04 August 2009

Ka'awa Loa Plantation Bed & Breakfast: A Review

We planned to stay an extra few days in Hawai'i after the Hawaii Performing Arts Festival ended. After all, I didn't want to arrive on a Thursday evening just to come back the following Tuesday. Not when I was traveling a quarter-turn away from the old home sod. We needed a place to stay, and since the Mrs. was the expert on the island, she found us a Bed & Breakfast at which to stay. I honestly didn't think that our accommodations in those final days would be noteworthy, but here I am.

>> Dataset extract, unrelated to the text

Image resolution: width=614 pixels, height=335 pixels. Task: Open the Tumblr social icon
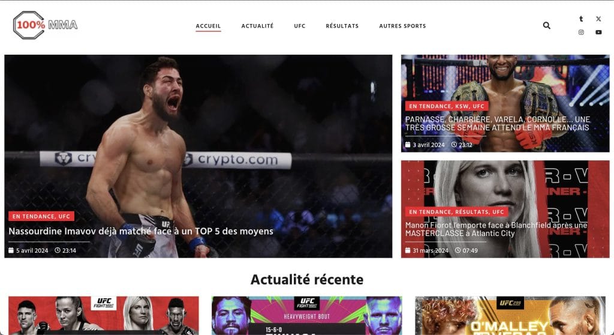point(581,19)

All Photos From Hawaii in Brief unless otherwise noted




The Ka'awa Loa Plantation is nestled - yes, nestled - on the side of the steep hill overlooking Captain Cook. It's so nestled, in fact, that you can't see the monument from the place. It's so nestled that the driveway is only wide enough for one vehicle at a time. If it were any steeper they'd have to forgo the driveway for a monastery's basket and rope system. Greg and Michael assured us that cars almost never crossed paths, however (in fact out of the half a dozen or so uses of the driveway we only came upon another vehicle once; our first time, of course).
Greg and Michael are the proprietors and hosts of the plantation, where 29 different kinds of fruits are grown, including ridiculously delicious pineapple, bananas, and dragon fruit. They also grow their own coffee. Damn.
Per the name, they offer breakfast each morning, our two breakfasts consisting of banana pancakes, fruit, breads, and juice one morning, with quiche in place of the pancakes the next. There is also free Wifi access offered by them, which is a godsend for those of us with a need to be connected, as there is almost no AT&T reception on site (a problem not encountered elsewhere on the island, likely affecting all cell signals due to the dense vegetation surrounding the place). For those looking to be out of cell-touch, it's another piece in the paradisaical puzzle.
The house itself is impeccable. Huge, airy, every room seemingly glowing with Aloha. The nick-knacks that are sprinkled throughout accomplish with elan what I in the past have completely failed at with action figures and Happy Meal toys. The bed in our room was a welcoming embrace the two nights we were there, softly cradling us to sleep in tropical comfort. The half-bath in our room did the job, and though there is a shared shower for guests indoors, they recommended we use the outdoor Lava-rock shower. So we did.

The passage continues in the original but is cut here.